» Exercise
Reproduce the items below word for word, starting at their first line and ending with the line that contains "coord(854,544)". Include both of those lines.

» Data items
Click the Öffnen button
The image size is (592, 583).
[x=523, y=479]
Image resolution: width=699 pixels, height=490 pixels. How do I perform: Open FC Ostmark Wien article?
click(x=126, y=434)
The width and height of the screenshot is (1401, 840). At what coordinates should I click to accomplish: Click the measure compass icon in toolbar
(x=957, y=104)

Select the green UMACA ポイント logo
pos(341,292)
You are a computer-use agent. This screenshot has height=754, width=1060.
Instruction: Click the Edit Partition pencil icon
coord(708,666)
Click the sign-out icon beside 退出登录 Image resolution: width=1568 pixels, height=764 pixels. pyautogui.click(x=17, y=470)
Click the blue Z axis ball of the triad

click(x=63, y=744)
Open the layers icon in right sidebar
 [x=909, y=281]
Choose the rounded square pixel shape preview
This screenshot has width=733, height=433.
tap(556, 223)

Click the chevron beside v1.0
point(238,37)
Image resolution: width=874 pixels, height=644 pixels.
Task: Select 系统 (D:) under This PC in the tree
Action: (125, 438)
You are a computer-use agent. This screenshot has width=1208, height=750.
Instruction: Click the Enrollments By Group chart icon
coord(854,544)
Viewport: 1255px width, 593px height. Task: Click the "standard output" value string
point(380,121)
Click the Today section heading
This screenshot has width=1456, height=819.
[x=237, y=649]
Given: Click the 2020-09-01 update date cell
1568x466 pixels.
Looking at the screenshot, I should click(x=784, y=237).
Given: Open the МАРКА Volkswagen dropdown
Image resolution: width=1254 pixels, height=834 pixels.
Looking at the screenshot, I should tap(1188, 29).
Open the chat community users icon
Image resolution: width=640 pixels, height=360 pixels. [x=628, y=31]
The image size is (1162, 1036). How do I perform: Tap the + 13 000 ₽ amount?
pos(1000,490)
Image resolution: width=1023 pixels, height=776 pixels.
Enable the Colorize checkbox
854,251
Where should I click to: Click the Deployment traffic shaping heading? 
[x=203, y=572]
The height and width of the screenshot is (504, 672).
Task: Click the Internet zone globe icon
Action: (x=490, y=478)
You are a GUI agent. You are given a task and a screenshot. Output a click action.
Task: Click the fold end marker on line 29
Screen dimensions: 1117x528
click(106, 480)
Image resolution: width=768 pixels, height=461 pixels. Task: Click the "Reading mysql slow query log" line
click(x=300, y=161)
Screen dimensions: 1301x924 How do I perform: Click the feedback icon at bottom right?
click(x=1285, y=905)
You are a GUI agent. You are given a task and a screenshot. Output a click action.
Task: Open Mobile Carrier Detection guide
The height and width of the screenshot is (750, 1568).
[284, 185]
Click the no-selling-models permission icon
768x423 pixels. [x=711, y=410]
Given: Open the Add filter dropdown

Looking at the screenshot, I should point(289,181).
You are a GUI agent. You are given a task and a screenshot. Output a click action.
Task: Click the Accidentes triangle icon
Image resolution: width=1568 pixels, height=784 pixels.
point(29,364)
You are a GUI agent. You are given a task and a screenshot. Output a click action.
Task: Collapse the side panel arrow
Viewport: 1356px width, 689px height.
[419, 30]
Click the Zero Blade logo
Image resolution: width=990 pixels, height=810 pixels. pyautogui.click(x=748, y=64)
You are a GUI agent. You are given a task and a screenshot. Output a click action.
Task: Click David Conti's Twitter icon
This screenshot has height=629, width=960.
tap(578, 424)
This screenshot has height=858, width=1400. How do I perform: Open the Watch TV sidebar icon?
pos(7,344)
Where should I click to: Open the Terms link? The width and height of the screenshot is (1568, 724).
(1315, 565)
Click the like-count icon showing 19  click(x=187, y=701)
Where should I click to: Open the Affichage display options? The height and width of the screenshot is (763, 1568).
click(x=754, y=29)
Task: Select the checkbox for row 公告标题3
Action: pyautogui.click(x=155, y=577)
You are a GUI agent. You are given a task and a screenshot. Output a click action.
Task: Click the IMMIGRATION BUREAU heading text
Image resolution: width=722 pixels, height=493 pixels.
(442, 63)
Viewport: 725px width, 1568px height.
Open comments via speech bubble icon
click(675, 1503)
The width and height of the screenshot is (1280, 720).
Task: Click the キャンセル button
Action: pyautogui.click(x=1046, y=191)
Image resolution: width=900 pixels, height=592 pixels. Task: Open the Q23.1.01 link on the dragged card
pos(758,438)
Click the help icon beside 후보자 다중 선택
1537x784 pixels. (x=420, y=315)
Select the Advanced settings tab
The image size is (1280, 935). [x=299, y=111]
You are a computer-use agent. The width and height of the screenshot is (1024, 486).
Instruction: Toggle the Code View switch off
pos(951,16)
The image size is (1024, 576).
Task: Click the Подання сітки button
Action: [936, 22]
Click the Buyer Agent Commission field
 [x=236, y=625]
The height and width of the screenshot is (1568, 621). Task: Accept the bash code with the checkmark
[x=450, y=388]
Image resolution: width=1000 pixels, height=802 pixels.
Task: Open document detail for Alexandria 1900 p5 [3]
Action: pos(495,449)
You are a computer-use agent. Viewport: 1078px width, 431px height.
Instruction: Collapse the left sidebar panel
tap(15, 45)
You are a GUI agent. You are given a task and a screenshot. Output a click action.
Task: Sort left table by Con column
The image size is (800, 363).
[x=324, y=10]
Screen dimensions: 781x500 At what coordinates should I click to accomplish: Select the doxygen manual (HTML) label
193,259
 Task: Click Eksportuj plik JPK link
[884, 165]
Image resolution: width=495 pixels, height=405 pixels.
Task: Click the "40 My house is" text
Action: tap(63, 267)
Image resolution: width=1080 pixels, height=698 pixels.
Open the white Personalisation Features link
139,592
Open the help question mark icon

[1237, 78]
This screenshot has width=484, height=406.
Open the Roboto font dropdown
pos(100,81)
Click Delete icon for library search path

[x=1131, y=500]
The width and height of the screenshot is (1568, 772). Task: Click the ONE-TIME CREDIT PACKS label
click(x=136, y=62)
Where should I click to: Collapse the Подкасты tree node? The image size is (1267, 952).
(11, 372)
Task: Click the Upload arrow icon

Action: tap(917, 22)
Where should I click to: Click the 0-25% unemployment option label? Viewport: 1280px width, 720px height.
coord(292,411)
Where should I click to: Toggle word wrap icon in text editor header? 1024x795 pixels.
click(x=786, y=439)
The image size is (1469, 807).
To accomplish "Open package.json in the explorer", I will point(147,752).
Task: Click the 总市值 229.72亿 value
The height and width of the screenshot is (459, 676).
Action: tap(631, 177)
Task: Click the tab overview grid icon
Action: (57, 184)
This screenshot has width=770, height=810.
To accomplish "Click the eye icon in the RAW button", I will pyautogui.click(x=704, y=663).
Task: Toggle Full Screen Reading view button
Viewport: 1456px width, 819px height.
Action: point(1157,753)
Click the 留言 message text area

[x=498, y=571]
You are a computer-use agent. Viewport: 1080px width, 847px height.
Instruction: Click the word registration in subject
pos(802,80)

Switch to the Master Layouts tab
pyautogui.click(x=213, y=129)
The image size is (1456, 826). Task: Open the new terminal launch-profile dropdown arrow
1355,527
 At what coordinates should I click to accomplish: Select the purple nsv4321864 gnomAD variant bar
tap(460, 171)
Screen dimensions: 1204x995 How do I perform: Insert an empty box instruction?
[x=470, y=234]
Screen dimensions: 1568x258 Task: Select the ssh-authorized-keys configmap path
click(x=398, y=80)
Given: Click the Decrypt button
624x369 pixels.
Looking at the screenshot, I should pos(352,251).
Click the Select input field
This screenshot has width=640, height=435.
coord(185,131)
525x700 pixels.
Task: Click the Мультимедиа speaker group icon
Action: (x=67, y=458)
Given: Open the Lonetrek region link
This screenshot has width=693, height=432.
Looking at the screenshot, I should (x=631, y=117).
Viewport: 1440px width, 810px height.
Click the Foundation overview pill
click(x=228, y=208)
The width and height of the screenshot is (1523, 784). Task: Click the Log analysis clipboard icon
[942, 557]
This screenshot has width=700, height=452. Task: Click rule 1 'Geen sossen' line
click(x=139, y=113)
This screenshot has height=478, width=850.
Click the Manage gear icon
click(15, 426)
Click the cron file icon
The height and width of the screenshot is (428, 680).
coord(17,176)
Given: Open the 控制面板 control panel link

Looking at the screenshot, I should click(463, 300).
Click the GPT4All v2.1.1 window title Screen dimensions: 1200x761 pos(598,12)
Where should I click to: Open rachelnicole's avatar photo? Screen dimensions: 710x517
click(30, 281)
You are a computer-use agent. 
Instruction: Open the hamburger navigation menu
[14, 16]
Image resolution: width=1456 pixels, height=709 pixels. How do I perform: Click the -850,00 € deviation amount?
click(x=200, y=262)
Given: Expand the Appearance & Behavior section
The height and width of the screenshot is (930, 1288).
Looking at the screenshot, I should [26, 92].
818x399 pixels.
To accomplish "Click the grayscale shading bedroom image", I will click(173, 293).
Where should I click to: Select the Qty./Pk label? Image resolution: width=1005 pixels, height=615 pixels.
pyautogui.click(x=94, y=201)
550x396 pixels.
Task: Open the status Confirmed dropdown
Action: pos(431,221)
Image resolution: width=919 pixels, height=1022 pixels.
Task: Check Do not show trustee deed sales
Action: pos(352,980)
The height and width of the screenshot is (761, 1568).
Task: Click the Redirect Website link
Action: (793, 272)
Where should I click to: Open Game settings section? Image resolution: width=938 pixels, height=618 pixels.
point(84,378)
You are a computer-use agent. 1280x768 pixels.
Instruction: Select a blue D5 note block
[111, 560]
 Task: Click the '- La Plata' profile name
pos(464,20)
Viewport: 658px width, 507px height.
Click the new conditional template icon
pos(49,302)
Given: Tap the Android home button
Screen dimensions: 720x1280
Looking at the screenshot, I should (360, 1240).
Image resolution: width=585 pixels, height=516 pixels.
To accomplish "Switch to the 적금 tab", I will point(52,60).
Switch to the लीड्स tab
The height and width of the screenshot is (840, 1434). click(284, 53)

» Solution
Click the Öffnen button
The image size is (592, 583).
[x=523, y=479]
Image resolution: width=699 pixels, height=490 pixels. How do I perform: Open FC Ostmark Wien article?
click(x=126, y=434)
The width and height of the screenshot is (1401, 840). At what coordinates should I click to accomplish: Click the measure compass icon in toolbar
(x=957, y=104)

Select the green UMACA ポイント logo
pos(341,292)
You are a computer-use agent. This screenshot has height=754, width=1060.
Instruction: Click the Edit Partition pencil icon
coord(708,666)
Click the sign-out icon beside 退出登录 Image resolution: width=1568 pixels, height=764 pixels. pyautogui.click(x=17, y=470)
Click the blue Z axis ball of the triad

click(x=63, y=744)
Open the layers icon in right sidebar
 [x=909, y=281]
Choose the rounded square pixel shape preview
This screenshot has width=733, height=433.
tap(556, 223)

Click the chevron beside v1.0
point(238,37)
Image resolution: width=874 pixels, height=644 pixels.
Task: Select 系统 (D:) under This PC in the tree
Action: (125, 438)
You are a computer-use agent. This screenshot has width=1208, height=750.
Instruction: Click the Enrollments By Group chart icon
coord(854,544)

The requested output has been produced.